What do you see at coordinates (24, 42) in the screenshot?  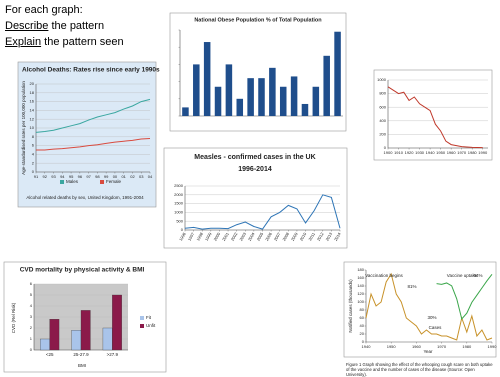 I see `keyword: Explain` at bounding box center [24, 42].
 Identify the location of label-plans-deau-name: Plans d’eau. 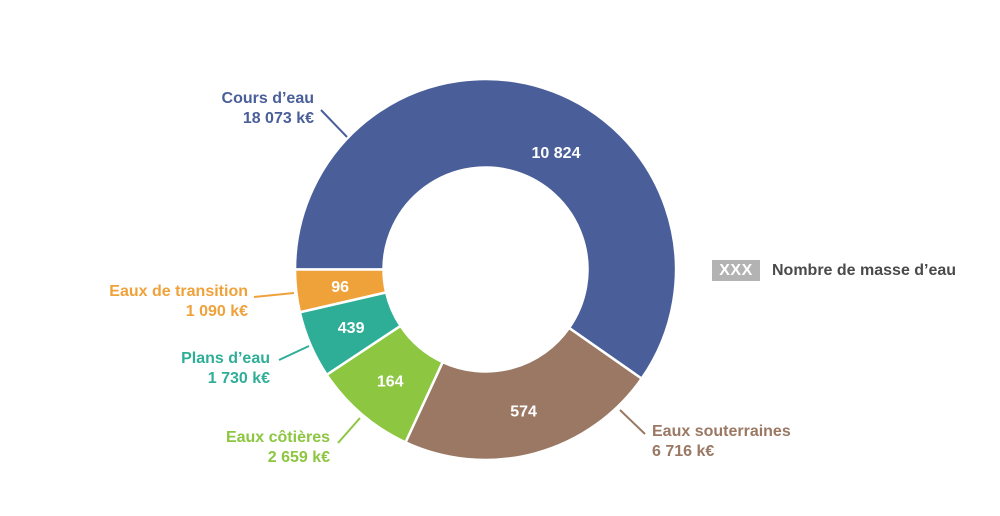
---------------
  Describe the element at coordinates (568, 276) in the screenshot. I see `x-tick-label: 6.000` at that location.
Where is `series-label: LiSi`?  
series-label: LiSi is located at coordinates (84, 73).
---------------
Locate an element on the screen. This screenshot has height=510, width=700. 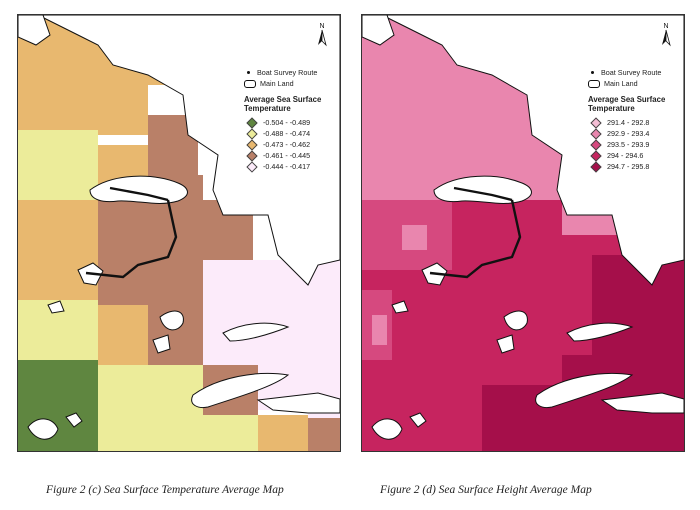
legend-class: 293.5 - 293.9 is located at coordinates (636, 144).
---------------
— TASK INSTRUCTIONS —
Please copy the entries word for word, starting at the line that contains "Locate an element" and ending after the line that contains "legend-class: 293.5 - 293.9". Leave the pictures out.

— YOUR RESPONSE —
Locate an element on the screen. This screenshot has height=510, width=700. 
legend-class: 293.5 - 293.9 is located at coordinates (636, 144).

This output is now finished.